For examples of custom extra outputs, see

which use custom extra outputs deblend and deblend_meds defined in blend.py .

Also,

which uses custom extra output noise_free defined in noise_free.py .

It may also be helpful to look at the GalSim implementation of the included extra output types (click on the [source] links):

class galsim.config.extra_psf.ExtraPSFBuilder[source]

Bases: ExtraOutputBuilder

Build an image that draws the PSF at the same location as each object on the main image.

This makes the most sense when the main image consists of non-overlapping stamps, such as a TiledImage, since you wouldn’t typically want the PSF images to overlap. But it just follows whatever pattern of stamp locations the main image has.
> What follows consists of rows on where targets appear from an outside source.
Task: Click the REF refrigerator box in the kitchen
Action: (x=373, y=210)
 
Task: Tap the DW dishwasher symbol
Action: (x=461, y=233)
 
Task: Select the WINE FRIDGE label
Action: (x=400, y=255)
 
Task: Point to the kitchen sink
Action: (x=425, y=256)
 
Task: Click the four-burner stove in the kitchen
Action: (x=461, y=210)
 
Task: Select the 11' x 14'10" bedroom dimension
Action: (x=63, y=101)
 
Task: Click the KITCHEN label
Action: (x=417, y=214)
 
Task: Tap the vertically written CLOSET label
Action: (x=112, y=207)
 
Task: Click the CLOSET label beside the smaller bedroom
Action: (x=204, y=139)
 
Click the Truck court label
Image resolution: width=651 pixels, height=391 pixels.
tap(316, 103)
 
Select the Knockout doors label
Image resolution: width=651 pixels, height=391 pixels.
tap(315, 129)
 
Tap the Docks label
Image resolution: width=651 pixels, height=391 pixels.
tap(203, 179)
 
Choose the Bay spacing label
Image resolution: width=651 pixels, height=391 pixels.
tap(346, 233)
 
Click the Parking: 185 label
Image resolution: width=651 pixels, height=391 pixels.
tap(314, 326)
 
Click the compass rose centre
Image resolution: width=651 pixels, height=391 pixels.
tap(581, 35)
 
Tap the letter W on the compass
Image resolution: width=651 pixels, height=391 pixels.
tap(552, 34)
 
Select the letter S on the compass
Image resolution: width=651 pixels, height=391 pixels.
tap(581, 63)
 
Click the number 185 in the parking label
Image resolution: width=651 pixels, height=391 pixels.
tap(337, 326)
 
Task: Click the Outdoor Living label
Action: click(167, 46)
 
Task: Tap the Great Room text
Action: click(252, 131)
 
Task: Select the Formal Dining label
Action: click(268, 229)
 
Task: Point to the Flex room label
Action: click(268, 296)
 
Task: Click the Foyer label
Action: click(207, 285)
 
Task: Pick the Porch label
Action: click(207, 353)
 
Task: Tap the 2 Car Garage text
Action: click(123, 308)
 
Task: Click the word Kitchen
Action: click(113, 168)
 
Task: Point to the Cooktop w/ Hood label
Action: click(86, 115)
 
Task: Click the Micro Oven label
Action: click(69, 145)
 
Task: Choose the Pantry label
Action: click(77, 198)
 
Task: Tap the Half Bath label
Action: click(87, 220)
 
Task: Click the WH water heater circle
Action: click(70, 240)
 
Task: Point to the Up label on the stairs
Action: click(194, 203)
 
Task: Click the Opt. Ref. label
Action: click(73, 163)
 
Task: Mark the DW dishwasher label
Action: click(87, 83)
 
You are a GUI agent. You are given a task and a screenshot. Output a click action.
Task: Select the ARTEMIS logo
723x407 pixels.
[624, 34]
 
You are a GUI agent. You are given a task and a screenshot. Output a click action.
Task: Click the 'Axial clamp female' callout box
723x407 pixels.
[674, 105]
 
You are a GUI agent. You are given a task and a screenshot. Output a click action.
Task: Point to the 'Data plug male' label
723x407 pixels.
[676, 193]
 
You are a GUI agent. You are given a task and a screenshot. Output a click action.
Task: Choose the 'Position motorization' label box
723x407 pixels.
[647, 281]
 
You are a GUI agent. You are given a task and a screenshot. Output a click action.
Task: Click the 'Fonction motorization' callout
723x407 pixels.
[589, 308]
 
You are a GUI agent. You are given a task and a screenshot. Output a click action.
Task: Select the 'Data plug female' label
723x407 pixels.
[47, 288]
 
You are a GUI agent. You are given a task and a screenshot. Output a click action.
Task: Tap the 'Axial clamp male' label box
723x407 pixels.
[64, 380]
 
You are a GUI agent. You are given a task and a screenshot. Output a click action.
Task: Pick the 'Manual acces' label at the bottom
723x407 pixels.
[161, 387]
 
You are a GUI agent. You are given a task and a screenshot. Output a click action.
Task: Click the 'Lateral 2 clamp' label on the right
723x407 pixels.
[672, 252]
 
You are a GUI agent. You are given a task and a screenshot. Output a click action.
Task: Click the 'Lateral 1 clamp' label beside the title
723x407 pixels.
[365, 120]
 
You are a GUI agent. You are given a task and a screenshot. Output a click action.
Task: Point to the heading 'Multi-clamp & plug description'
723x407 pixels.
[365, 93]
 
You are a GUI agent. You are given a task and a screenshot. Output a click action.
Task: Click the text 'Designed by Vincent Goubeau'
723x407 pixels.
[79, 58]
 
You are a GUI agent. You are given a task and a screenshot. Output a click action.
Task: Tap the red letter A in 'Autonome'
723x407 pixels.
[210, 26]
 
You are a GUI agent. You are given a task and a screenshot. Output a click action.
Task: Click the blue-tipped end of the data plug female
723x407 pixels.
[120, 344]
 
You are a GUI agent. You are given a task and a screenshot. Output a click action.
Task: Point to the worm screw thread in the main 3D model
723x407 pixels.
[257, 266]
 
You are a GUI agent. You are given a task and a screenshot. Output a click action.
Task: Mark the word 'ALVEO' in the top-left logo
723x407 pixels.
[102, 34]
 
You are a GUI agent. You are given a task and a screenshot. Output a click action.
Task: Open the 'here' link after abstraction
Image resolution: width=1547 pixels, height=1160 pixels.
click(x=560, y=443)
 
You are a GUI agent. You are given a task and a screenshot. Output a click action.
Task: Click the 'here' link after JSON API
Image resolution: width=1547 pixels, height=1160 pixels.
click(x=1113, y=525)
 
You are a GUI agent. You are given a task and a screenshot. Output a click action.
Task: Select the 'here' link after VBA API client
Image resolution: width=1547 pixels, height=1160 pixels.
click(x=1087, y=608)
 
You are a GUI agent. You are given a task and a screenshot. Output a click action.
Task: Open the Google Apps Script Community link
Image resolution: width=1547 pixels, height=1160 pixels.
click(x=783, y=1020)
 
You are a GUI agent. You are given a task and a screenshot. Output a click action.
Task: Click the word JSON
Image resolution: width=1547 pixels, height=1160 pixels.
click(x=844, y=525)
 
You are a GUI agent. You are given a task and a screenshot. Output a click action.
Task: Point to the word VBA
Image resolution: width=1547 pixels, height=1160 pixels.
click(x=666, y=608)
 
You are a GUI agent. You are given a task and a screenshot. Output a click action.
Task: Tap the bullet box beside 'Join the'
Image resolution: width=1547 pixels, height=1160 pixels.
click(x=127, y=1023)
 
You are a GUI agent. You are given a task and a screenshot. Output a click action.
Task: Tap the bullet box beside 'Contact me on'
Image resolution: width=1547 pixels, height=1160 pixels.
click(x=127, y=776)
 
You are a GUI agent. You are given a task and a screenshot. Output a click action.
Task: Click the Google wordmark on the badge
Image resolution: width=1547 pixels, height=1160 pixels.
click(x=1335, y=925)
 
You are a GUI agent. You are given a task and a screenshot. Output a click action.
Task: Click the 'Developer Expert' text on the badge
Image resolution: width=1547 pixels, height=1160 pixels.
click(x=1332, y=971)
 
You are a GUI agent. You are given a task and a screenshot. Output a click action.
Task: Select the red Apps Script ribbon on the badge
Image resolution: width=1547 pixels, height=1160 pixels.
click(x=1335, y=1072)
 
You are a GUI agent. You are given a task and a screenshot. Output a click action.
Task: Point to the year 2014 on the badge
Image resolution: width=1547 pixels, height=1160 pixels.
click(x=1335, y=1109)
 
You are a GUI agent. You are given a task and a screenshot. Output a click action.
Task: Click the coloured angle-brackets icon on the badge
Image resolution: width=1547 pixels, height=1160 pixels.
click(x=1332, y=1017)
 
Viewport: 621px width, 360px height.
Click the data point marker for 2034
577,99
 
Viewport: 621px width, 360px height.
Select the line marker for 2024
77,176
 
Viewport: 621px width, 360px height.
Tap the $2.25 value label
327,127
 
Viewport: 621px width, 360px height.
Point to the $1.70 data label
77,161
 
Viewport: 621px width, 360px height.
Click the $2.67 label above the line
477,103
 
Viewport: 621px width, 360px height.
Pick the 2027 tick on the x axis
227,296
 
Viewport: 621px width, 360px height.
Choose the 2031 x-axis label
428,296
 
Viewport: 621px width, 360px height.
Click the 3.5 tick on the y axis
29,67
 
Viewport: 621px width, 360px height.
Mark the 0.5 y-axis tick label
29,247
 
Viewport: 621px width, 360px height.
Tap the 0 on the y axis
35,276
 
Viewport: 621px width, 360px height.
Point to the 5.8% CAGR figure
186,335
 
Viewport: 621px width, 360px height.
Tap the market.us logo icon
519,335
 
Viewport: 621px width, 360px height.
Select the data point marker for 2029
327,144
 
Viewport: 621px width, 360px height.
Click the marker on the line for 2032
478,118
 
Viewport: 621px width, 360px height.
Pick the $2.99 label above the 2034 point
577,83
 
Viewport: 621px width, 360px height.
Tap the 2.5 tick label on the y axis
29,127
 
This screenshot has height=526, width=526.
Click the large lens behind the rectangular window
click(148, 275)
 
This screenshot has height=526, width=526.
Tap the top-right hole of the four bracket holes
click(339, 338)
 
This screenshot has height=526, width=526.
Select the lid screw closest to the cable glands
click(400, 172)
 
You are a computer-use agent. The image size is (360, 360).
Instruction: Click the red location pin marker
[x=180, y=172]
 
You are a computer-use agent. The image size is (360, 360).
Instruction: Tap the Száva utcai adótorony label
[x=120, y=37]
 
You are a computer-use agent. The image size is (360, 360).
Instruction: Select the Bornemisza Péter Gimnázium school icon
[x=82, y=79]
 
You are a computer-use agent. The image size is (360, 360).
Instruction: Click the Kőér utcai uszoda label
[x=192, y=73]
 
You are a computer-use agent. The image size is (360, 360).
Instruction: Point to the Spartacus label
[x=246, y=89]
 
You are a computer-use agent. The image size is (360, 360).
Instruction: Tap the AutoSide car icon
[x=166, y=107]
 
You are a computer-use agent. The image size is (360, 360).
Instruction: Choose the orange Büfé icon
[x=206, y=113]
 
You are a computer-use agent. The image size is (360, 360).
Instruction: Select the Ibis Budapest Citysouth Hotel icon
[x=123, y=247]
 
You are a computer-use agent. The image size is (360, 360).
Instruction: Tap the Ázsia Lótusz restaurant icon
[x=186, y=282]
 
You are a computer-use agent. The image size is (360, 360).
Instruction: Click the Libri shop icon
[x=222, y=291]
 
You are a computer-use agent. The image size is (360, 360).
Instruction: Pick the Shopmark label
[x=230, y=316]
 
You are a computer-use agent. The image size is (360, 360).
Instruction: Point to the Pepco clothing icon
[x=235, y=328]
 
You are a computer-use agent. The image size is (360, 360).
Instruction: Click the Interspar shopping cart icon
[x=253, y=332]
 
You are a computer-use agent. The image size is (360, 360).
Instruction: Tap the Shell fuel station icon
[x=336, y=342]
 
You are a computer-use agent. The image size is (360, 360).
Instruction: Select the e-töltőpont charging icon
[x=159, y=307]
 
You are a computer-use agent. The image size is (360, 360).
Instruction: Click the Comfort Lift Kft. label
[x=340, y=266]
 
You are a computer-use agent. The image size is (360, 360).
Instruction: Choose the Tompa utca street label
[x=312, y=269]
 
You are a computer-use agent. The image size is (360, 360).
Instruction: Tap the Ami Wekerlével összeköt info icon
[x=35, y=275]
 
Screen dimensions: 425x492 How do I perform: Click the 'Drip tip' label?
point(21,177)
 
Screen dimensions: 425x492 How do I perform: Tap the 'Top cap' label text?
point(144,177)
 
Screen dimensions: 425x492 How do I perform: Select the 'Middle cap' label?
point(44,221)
class galsim.config.extra_truth.TruthBuilder[source]

Bases: ExtraOutputBuilder

Build an output truth catalog with user-defined columns, typically taken from current values of various quantities for each constructed object.

class galsim.config.extra_weight.WeightBuilder[source]

Bases: ExtraOutputBuilder

This builds a weight map image to go along with each regular data image.

The weight is the inverse variance of the noise in the image.

There is a option called ‘include_obj_var’ that governs whether the weight should include the Poisson variance of the signal. In real data, you don’t know the true signal, and estimating the Poisson noise from the realized image can lead to biases. As such, different applications may or may not want this included.

class galsim.config.extra_badpix.BadPixBuilder[source]

Bases: ExtraOutputBuilder

This builds a bad pixel mask image to go along with each regular data image.

There’s not much here currently, since GalSim doesn’t yet have any image artifacts that would be appropriate to do something with here. So this is mostly just a placeholder for when we eventually add defects, saturation, etc.